Reproducible Research and Literate Programming for Econometrics

Jump straight to the discussion on Stata and Emacs Org Mode

This post describes my experience implementing reproducible research and literate programming methods for commonly used econometric software packages. Since literate programming aims to store the accumulated scientific knowledge of the research project in one document, the software package must allow for the reproduction of data cleaning and data analysis steps, store the record of methods used, generate results dynamically and use these for the writeup, and be executable by including the computational environment.

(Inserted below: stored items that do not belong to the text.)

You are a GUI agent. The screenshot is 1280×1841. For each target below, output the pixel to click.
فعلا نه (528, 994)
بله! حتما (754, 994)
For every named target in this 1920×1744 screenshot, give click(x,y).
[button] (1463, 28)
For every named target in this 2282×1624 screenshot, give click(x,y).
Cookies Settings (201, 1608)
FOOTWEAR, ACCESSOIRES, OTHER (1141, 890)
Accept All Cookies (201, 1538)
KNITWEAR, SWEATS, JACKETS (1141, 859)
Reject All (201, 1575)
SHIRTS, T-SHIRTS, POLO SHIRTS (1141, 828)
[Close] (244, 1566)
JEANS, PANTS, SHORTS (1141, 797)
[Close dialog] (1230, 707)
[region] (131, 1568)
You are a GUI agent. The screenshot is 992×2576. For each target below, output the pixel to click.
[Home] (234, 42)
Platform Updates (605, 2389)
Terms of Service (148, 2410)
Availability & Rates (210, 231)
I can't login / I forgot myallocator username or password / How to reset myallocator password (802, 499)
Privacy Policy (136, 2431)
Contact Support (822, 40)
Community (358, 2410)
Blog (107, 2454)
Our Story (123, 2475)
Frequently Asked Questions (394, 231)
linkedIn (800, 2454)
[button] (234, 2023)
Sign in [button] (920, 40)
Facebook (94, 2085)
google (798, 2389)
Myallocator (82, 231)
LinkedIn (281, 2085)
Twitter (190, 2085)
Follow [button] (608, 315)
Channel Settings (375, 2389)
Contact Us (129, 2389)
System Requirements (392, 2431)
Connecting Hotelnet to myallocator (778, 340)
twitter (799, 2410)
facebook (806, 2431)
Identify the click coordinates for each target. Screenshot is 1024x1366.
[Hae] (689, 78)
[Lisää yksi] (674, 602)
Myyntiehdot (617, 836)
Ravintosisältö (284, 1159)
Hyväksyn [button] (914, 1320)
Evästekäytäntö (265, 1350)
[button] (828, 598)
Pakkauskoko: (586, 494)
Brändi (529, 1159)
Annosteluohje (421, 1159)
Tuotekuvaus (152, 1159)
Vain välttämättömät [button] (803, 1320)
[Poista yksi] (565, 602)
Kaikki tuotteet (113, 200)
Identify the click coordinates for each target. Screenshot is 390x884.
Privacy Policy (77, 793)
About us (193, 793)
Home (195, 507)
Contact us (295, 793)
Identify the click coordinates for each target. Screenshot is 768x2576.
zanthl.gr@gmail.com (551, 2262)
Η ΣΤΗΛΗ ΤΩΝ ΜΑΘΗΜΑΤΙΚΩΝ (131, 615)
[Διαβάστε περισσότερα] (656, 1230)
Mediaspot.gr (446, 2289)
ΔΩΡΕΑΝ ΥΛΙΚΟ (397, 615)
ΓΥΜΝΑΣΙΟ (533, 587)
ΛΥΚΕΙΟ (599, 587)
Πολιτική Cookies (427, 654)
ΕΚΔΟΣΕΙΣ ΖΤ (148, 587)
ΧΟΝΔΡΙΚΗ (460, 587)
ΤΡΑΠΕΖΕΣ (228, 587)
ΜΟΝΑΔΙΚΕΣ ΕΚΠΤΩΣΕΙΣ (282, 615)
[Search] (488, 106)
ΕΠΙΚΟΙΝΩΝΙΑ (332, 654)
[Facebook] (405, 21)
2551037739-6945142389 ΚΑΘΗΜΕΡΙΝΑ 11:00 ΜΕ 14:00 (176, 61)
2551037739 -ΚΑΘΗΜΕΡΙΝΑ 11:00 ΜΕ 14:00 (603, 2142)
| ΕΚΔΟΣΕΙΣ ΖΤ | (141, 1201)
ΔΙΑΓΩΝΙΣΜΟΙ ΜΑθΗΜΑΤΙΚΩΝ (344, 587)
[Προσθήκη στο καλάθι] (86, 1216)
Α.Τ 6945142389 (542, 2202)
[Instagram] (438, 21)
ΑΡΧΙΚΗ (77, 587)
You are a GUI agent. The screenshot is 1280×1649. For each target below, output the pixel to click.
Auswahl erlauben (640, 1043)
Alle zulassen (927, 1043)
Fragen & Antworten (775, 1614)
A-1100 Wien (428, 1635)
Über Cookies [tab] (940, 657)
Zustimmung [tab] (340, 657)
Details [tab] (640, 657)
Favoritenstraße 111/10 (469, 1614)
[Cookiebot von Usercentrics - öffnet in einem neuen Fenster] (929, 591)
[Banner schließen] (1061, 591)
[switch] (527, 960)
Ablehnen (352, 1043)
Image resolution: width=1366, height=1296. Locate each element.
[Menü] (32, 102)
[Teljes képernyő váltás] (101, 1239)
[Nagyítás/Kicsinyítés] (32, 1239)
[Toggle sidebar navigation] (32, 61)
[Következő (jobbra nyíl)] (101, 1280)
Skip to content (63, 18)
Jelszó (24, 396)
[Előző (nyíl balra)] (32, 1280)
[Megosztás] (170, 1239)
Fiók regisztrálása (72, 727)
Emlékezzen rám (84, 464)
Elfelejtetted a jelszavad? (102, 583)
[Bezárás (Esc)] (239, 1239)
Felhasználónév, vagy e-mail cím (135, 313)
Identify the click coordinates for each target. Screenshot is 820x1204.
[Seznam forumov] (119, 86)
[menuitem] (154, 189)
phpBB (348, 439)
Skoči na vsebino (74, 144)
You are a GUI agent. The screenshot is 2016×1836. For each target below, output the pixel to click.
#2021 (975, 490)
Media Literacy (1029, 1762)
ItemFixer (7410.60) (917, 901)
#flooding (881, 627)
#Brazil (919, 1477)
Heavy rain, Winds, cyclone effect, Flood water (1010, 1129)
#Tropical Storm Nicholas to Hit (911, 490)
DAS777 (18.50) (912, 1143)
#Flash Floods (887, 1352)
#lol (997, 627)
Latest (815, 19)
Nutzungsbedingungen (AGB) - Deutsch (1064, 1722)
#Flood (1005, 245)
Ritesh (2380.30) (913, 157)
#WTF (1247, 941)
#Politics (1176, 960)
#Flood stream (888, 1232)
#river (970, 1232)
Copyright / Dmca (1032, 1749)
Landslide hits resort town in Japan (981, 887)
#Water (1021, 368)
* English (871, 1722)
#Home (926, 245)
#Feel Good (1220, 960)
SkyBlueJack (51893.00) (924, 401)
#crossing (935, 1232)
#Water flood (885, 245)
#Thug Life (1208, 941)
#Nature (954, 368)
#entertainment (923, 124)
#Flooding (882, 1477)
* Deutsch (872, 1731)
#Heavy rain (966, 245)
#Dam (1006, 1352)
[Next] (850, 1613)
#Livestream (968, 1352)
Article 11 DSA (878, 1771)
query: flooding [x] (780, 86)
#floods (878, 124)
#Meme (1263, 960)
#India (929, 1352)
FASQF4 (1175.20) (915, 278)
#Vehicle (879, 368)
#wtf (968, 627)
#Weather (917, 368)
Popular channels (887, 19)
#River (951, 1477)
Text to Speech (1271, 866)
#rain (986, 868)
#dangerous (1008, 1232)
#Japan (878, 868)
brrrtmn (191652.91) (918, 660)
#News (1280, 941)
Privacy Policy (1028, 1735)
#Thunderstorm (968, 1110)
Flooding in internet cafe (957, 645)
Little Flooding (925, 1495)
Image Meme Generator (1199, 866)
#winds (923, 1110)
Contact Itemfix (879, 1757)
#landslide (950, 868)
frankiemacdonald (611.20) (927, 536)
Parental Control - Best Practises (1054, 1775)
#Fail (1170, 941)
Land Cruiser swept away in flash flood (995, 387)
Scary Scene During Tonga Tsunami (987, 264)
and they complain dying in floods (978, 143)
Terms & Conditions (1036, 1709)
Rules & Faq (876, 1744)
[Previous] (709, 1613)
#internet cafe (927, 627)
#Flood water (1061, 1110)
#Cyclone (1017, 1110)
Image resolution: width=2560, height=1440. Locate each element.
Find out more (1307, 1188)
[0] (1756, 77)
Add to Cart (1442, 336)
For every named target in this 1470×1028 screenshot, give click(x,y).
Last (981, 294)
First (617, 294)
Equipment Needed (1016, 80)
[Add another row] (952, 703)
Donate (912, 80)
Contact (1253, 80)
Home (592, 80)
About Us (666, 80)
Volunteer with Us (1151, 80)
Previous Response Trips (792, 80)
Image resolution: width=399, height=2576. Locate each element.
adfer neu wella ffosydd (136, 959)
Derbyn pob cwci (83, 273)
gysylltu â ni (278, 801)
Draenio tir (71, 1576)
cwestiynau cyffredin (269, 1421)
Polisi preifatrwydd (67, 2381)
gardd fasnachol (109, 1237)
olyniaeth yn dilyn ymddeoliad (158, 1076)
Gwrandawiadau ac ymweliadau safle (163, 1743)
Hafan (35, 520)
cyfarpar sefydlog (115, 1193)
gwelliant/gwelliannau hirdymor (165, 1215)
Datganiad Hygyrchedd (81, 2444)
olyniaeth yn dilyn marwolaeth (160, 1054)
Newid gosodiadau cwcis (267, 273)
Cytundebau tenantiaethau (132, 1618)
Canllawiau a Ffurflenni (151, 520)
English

Perhaps most importantly, this dynamic document can be executed to produce the academic paper. The researcher shares this file with other researchers rather than the only a pdf of the paper, making the research fully reproducible by executing the dynamic document. It is my view that this will be expected in most scientific journals over the next few decades.

Besides the huge benefits of full reproducibility and quick sharing of research that literate programming brings, I have found other advantages:

  1. There is minimal time spent getting back up to speed on projects that have been sitting on the back burner since the document contains the full evolution of a project including the initial notes, ideas, code, results, tables, figures, and up to the submitted manuscript
  2. The document is your computing environment, so there is no need to create figures and tables elsewhere and then insert them later
  3. You can easily convert your document into multiple outputs (blog posts, pdf documents, tables, raw code files, etc.)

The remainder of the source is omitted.